Preface:
Unless you have been living under a rock, you know that the Cloud is one of the biggest things in IT, and if you aren’t already learning, working, or developing yourself in a cloud-based environment, you are not only missing out, you are doing yourself a disservice. (I can hear some of you guys now: ‘Justin, the cloud is really just someone elses computers’ …. Yes, yes I know). The associated cost with running a homelab in the cloud, especially to any sort of extent, can be a deterring factor for most, however Oracle provides (at the time of this writing) free cloud instances, as long as you remain within the free tier. Best of all, you can connect this instance to your home environment and pass services back and forth, creating a hybrid environment - where you would have on-premise devices connected to the cloud (not to be confused with Azure Hybrid AD, or a Hybrid Cloud model which would combine Public and Private cloud).
Oracles https://www.oracle.com/cloud/free/ provides two 1 CPU/1GB AMD servers and up to 4 instances of ARM Ampere A1 compute devices (with upwards of 24 GB of ram!!!!). Currently I have 4 instances running and have been running this configuration for over a year, and recently I have it connected to my homelab.
Oracle connected to ESXI
So inside of the homelab I currently have three resource pools running. One of these pools is a separated homelab (not listed), however one pool is a test bed for currently testing new tools (Labeled DMZ-TestBed) and one is a mirror of my public cloud interface that I am currently setting up (CloudMirror):
And within Oracle I have four (4) cloud instances running - Demo and Demo-Docker (These connect to my DMZTestBed resources) and Proxy and DockerCloud (These connect to my CloudMirror Resource Pool):
And below is a rough diagram of how this all works. (I obviously do not draw diagrams for a living else I would be broke).

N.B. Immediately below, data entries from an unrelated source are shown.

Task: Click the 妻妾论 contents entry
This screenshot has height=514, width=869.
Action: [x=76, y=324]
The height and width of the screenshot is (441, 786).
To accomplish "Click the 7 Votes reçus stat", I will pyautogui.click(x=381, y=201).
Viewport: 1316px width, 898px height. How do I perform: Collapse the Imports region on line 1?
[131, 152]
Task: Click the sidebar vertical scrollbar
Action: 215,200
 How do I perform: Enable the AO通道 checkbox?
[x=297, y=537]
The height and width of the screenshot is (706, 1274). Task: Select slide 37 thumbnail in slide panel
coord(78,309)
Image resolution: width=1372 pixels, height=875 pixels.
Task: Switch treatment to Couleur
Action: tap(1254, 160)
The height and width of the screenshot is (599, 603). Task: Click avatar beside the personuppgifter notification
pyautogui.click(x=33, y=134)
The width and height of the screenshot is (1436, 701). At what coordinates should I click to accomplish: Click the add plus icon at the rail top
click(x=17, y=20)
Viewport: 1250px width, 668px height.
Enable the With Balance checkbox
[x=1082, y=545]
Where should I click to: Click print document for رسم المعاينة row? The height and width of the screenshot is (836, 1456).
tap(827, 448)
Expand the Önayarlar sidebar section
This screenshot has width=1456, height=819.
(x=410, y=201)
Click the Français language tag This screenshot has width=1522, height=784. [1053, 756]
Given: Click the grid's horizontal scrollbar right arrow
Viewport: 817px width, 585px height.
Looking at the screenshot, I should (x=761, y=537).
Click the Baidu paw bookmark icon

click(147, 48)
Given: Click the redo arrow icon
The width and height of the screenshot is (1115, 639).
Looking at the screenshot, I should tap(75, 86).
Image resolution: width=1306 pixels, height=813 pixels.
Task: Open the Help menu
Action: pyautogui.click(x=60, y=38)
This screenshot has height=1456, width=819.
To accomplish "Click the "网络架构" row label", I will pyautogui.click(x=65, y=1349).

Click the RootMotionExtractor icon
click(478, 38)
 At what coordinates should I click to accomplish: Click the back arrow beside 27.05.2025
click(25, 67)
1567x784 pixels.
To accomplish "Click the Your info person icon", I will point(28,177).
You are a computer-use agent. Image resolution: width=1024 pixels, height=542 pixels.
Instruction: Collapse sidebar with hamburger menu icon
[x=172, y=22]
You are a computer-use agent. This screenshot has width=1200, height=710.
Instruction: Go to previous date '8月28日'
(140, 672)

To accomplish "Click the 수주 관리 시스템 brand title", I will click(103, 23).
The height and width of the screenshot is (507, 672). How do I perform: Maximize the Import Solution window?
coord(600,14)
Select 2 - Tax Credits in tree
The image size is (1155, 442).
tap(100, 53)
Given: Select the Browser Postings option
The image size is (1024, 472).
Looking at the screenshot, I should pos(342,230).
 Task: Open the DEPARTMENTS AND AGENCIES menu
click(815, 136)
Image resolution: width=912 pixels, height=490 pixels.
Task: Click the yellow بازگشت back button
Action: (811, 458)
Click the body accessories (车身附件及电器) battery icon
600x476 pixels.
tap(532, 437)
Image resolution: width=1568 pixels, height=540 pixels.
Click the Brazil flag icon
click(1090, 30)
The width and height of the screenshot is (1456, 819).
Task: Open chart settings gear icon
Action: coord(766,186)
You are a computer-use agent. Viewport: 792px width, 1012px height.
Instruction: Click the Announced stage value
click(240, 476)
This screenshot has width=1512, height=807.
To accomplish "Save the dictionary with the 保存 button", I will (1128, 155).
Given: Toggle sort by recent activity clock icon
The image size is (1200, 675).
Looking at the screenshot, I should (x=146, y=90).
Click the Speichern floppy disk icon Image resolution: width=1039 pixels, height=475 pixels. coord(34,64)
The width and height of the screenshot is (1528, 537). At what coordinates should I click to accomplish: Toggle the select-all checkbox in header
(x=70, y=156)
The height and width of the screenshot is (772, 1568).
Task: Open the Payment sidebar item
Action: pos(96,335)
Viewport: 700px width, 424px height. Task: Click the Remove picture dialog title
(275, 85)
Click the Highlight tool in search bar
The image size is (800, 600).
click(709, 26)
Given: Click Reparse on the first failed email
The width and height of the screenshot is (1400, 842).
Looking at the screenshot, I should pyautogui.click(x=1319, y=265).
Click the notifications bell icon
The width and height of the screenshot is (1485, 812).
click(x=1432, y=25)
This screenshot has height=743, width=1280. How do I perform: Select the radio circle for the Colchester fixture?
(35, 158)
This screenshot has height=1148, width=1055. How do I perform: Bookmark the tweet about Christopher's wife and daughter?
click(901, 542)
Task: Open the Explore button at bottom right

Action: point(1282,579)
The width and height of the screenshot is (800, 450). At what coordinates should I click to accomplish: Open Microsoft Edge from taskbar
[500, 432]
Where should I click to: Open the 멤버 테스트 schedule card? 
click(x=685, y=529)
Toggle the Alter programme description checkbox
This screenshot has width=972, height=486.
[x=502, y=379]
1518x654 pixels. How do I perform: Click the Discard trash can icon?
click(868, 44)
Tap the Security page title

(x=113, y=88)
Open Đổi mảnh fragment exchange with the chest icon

Now how do I connect these together? Starting with the CloudMirror -> Proxy and DockerCloud I am using Tailscale with a MeshVPN solution. This allows me to not open ports into my home and makes it easy to use a third party “Control node” to control access from the outside. I create a site to site vpn which can communicate between my cloud environment and my home lab environment so that each device sees each other on a local network (i.e. I can ping the PRIVATE IP of the other device on the other side of the tunnel). This makes it REALLY nice for future growth of the lab. The virtual machine currently running in ESXI is a near exact replica of the Oracle Cloud instance, aside of the fact that Oracle is running ARM and my VM is running on x86_64, otherwise the same size SSD, RAM, etc. This is to keep the environments as close as possible for the docker environment I have installed on each.
I’m running portainer on each environment and have installed the portainer agent on each environment, therefore I can log into Portainer on one side (or the other, if the cloud port was open or I was logged in via the VPN) and control the other node. This also makes copying the docker containers easier. From there I can rsync (copy) the containers volumes/data to the other node with ease so that any updates I make in “pre-prod” (home) can be pushed to prod (cloud). Neat.
DMZTestCloud
Here I am using this environment mostly for work related tasks (Splunk Dashboards, STIG testing, future products, changes, etc). Right now (on some off time) a product being tested is https://goteleport.com/, which allows remote access through CLI, Remote Desktop (think of a Virtual Desktop Infrastructure) and remote applications. Teleport also allows connections without the use of a VPN making it really nice to work with as well.
This environment is also separated by the pfSense Firewall from the rest of my network (My Network -> DMZ vLAN -> pfSense Firewall (Heavily Firewalled to no end) -> Test Environment). This is due to wanting to be able to allow other users access as needs arise (other nerdy friends), and due to the fact we may end up breaking something/introduce something bad that breaks everything - I really don’t want to take down anything else on my network.